La producción de cereales caerá en 20 millones de toneladas en América Latina en 2009, en medio de un alza del hambre en la región, alertó hoy la Organización de Naciones Unidas para la Agricultura y la Alimentación (FAO)
Santiago de Chile.- El derrumbe en la generación de alimentos, empujado por la mayor sequía en 100 años en Argentina, coincidirá además con un rebrote en los precios de los nutrientes y un incremento del desempleo, resumió en Chile el representante para América Latina de FAO, José Graziano.

"Estamos llegando al final del pozo" de la crisis, pero los resultados en la recuperación del empleo "son aún muy negativos", lo que afecta la posibilidad de consumo de la gente, agregó.

La crisis tuvo una primera señal de alerta en México, donde la pobreza extrema retornó a los niveles de 2005, arrastrando a 19 millones de personas a esa condición, agregó el organismo en su último boletín sobre situación alimentaria.

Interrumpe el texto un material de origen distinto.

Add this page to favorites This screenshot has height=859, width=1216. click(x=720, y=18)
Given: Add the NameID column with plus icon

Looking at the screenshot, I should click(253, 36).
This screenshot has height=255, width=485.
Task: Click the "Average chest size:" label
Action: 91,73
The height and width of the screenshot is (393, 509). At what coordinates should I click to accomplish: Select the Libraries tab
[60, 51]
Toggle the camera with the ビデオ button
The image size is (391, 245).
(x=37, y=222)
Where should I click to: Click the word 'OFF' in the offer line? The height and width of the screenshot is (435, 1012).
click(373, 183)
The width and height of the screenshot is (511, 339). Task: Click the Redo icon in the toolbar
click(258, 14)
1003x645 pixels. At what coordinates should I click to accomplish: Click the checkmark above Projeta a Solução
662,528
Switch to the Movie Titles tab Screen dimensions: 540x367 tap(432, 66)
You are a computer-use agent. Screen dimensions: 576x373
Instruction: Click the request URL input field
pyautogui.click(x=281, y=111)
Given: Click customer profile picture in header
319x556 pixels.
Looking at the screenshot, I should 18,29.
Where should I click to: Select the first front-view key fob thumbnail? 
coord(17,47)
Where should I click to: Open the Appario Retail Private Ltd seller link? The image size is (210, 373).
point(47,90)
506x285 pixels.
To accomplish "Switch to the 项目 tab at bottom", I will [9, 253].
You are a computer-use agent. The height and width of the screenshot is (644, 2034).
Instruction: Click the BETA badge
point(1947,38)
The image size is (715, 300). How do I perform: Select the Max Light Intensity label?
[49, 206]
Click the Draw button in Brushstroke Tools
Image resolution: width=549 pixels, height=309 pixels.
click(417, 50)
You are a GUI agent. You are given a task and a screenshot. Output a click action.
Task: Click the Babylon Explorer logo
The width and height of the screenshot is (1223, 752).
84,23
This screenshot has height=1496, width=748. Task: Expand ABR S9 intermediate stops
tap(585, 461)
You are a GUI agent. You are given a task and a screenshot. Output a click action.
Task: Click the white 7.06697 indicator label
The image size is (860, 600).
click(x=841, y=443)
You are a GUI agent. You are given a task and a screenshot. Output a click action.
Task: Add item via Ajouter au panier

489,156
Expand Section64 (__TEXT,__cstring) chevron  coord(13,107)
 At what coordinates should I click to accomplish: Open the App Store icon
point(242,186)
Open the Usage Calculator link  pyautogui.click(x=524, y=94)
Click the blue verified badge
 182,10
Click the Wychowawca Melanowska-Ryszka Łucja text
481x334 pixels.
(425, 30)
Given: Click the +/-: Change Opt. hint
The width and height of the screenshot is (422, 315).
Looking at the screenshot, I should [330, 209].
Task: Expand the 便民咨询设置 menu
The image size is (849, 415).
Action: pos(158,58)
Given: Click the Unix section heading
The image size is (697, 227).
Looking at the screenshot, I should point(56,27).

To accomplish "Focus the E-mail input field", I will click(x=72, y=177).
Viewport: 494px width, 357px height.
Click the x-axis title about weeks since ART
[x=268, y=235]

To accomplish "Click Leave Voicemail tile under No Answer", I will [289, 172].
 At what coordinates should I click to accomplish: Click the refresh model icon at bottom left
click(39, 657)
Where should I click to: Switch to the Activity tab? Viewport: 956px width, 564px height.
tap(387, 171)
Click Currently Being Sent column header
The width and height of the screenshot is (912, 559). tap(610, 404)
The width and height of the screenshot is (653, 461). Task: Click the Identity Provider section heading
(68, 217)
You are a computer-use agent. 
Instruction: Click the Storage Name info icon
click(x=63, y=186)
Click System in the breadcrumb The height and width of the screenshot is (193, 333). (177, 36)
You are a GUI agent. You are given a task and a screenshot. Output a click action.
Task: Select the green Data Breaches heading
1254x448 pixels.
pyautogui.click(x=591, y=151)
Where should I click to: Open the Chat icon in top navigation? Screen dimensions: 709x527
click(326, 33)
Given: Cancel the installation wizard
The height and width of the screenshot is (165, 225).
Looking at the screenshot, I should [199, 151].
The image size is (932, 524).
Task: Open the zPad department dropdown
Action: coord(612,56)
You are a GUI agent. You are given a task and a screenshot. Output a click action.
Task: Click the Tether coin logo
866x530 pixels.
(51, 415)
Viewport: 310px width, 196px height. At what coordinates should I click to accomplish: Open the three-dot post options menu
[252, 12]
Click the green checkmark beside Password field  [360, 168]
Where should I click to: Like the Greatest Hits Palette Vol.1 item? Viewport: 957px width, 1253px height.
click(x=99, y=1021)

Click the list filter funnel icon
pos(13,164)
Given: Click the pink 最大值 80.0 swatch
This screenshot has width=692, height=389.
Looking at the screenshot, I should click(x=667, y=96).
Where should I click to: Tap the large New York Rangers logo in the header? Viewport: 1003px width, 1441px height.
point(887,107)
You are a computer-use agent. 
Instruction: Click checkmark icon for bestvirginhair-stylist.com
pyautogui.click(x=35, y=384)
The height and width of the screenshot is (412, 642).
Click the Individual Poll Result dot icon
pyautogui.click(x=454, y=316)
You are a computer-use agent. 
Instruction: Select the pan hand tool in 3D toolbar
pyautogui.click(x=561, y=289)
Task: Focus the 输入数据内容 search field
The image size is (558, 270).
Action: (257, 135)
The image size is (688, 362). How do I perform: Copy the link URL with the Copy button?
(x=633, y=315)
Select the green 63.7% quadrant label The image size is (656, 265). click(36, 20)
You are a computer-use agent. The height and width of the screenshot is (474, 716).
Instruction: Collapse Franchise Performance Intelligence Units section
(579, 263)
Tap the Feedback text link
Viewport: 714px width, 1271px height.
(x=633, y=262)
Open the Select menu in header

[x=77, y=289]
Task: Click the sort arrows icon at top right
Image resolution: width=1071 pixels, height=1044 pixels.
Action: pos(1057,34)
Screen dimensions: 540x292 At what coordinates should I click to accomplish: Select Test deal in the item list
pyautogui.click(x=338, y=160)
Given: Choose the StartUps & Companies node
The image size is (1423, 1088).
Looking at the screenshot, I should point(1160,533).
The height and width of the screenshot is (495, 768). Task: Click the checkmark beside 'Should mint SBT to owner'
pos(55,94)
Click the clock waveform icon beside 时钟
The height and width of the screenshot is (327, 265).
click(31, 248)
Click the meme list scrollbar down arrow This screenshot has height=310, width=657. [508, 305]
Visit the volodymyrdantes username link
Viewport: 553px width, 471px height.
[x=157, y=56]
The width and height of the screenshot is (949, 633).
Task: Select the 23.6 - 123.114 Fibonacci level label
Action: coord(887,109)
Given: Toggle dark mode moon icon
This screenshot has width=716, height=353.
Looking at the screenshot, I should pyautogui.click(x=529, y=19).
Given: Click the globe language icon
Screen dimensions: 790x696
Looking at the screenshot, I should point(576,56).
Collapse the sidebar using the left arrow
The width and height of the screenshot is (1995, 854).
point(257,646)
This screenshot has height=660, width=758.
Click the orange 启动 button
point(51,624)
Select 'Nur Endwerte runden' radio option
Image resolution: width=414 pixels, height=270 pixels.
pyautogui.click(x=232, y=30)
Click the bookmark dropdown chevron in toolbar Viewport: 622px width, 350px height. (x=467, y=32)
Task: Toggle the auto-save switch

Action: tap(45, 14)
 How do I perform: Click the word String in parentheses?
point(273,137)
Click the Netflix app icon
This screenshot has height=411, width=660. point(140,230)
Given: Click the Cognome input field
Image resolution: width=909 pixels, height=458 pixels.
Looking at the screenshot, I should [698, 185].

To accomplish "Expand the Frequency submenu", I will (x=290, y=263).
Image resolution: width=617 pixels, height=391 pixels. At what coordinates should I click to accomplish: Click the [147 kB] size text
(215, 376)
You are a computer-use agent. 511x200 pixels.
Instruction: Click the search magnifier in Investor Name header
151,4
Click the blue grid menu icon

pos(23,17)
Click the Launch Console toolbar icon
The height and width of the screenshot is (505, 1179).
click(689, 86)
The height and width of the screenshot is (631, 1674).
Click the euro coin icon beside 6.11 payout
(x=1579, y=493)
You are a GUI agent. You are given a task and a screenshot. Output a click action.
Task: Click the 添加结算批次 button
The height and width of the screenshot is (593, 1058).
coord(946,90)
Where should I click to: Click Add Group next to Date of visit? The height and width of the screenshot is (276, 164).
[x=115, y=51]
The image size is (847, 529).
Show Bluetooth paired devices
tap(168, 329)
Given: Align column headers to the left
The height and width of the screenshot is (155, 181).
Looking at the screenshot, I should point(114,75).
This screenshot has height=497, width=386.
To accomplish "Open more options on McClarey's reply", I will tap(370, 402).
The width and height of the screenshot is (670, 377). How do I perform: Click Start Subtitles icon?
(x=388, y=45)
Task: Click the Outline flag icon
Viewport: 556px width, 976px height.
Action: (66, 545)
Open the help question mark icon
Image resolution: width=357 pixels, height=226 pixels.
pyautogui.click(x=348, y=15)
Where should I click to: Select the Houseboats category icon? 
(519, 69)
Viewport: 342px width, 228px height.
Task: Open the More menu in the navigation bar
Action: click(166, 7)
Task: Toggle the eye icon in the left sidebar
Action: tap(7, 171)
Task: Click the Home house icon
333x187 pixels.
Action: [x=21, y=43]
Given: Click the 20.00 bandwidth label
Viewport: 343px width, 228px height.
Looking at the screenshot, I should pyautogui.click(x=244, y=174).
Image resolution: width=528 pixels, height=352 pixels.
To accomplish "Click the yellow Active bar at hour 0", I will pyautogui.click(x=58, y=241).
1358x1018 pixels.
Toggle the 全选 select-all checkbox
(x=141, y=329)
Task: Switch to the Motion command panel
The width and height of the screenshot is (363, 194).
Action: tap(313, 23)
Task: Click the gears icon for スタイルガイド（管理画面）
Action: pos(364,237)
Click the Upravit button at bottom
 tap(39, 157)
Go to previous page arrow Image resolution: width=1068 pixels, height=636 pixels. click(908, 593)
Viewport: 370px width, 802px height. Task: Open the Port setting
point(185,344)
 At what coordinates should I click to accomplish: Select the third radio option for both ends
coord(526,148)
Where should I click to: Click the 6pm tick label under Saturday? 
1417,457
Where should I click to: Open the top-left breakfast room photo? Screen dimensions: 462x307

En ese marco, un elemento a favor es que, pese al rebote de los últimos meses, los precios de los alimentos se mantienen aún un 36 por ciento por debajo de su nivel máximo, a inicios de 2008.

Ello redujo la inflación alimentaria a sólo 6,3 por ciento el primer semestre de 2009, levemente superior al incremento general, de un 5,8 por ciento, agregó Graziano.

Sin embargo, un tema central es cómo los gobiernos logran elevar la seguridad alimentaria en la región, donde se espera que 53 millones de personas padezcan hambre crónico a fines de año.

Graziano pidió en esa línea tomar medidas para elevar los stocks de alimentos, favorecer la estabilidad de precios y potenciar la pequeña agricultura del campo, donde laboran 60 millones de personas en la región.

En esa línea valoró las medidas adoptadas por algunos gobiernos para encarar la crisis, en escial en Brasil donde los programas de compra gubernamentales permitieron garantizar alimentos a 47 millones de niños del sistema escolar, dijo.